» **WHAT IS REQUIRED**
What lines below include the string "agent"? Pick them out and copy them.
---
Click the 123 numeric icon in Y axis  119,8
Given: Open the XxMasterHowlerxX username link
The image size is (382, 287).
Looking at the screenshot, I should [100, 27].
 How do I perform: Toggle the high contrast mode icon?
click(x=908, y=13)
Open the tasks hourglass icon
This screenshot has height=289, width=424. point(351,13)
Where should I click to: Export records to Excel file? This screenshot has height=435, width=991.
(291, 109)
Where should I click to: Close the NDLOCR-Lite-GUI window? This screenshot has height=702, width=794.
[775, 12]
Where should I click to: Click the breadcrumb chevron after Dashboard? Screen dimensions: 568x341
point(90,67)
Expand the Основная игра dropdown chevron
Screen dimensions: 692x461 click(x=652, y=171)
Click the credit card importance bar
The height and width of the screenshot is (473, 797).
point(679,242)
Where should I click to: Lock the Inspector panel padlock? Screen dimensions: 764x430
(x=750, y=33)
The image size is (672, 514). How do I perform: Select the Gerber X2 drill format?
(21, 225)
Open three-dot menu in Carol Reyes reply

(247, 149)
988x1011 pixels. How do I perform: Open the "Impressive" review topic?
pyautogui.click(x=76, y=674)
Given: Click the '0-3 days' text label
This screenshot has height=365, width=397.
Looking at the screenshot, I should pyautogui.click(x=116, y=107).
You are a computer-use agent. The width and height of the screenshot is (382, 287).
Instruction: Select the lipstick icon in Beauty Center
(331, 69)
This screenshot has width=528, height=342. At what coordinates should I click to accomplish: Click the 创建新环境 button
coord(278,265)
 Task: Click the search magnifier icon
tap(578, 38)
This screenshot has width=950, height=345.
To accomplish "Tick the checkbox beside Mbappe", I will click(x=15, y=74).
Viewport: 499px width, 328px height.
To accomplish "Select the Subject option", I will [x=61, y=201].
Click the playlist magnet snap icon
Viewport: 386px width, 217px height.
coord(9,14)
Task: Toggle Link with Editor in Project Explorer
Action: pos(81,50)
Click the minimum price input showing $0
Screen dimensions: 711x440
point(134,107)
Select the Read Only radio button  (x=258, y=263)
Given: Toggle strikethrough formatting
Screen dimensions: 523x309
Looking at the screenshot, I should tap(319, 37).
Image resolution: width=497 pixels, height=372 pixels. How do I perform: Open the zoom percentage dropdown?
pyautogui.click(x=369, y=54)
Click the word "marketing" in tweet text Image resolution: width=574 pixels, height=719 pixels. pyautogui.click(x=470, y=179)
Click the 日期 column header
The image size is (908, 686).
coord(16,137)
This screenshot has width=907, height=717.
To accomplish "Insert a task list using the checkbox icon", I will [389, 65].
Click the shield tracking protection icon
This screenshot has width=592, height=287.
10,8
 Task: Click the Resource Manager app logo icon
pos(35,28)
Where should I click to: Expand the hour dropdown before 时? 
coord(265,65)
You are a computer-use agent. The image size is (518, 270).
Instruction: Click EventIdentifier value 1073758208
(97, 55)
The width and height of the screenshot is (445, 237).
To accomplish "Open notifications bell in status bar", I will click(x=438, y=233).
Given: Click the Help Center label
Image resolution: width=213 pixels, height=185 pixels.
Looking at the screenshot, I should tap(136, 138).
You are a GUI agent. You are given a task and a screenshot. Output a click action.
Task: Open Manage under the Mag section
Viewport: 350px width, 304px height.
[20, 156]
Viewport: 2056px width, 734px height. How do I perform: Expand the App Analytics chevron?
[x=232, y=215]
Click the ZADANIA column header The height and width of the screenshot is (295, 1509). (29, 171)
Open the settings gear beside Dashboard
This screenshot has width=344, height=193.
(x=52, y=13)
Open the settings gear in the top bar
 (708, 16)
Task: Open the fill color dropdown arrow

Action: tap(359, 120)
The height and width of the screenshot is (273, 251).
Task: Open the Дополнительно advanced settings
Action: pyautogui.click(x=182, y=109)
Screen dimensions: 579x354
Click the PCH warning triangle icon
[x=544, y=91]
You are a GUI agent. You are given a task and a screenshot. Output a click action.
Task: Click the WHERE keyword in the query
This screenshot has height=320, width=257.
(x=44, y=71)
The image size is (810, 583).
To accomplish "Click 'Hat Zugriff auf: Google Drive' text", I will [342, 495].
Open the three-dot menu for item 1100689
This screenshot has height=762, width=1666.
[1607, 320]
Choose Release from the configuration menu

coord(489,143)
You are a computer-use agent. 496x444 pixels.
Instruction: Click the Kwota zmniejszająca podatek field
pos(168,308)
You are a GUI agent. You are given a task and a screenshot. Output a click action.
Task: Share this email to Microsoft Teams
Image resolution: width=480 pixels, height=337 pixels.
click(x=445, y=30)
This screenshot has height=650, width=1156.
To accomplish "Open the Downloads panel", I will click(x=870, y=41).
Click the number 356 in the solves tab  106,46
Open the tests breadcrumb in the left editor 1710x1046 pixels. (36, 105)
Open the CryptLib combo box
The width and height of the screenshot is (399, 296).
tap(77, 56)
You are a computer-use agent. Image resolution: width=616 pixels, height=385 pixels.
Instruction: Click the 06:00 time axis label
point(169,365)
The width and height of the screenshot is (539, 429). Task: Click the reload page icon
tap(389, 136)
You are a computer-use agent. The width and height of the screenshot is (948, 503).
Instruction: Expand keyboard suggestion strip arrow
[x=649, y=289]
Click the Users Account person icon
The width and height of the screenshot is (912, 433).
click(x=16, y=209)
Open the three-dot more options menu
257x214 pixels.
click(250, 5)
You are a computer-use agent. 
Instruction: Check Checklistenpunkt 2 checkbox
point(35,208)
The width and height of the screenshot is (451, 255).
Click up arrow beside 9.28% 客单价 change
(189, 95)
---
» **WRITTEN ANSWER**
You are a computer-use agent. The width and height of the screenshot is (382, 287).
You are a computer-use agent. The image size is (518, 270).
You are a GUI agent. You are given a task and a screenshot. Output a click action.
You are a GUI agent. You are given a task and a screenshot. Output a click action.
You are a computer-use agent. 496x444 pixels.
You are a GUI agent. You are given a task and a screenshot. Output a click action.
You are a computer-use agent. Image resolution: width=616 pixels, height=385 pixels.
You are a computer-use agent. The width and height of the screenshot is (948, 503).
You are a computer-use agent. 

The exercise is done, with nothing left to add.